[Reader-list] Recording Industry Goes After Students Over Music Sharing

Rana Dasgupta eye at ranadasgupta.com
Fri Apr 25 09:53:37 IST 2003


New York Times
April 23, 2003
Recording Industry Goes After Students Over Music Sharing
By AMY HARMON

http://www.nytimes.com/2003/04/23/national/23STUD.html?th=&pagewanted=print&
position=


COLLEGE PARK, Md. — Jason, a senior at the University of Maryland, ran one
of the most popular Web sites on campus out of his shoebox dorm room here.
The site let his 8,500 fellow dorm residents search for music files, among
other things, stored on one another's computers and copy them in seconds.

Then came the news that the record industry had filed lawsuits against four
students running similar sites at other universities, accusing them of
enabling large-scale copyright infringement and asking for billions of
dollars in damages. Within an hour, Jason, who insisted on anonymity for
fear of being sued himself, had dismantled his site.

"I don't think I was doing anything wrong," said Jason, a computer science
major. "But who wants to face a $98 billion debt for the rest of their
lives? I was scared."

The lawsuits, filed on April 3, are the most aggressive legal action the
record industry has ever directed against college students, who in recent
years have exercised an enduring predisposition to consume large quantities
of music by copying it over the Internet without ever paying for it. College
campuses, the record industry says, have become far and away the prime locus
for online piracy.

Wary of alienating young customers who continue to generate a large chunk of
their revenue, record companies until recently focused on prodding
university administrators to discipline their students. But freshman
orientation sessions on respect for intellectual property have had little
effect. With CD sales in a tailspin that record executives attribute at
least partly to the downloading frenzy in academia's hallowed halls, they
said they needed to try another approach.
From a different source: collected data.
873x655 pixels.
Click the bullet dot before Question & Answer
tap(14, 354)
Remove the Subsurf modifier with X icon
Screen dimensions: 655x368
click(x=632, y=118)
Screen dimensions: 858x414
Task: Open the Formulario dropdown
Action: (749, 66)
Record executives say the lawsuits — singling out four students at three
colleges — mark a turning point in the battle they have been waging since
Napster popularized Internet music trading three years ago. (A federal judge
in 2001 ruled that Napster had abetted copyright infringement, and it has
been off line since.) The unauthorized copying of digital music that has
become as routine a part of college life as cramming and keg parties may
have finally lost some of its charm.

"We have decided to bring to the attention of universities just how much
music piracy is going on on college campuses and universities," said Cary
Sherman, president of the Recording Industry Association of America, which
brought the suits, "and we think that message has been received."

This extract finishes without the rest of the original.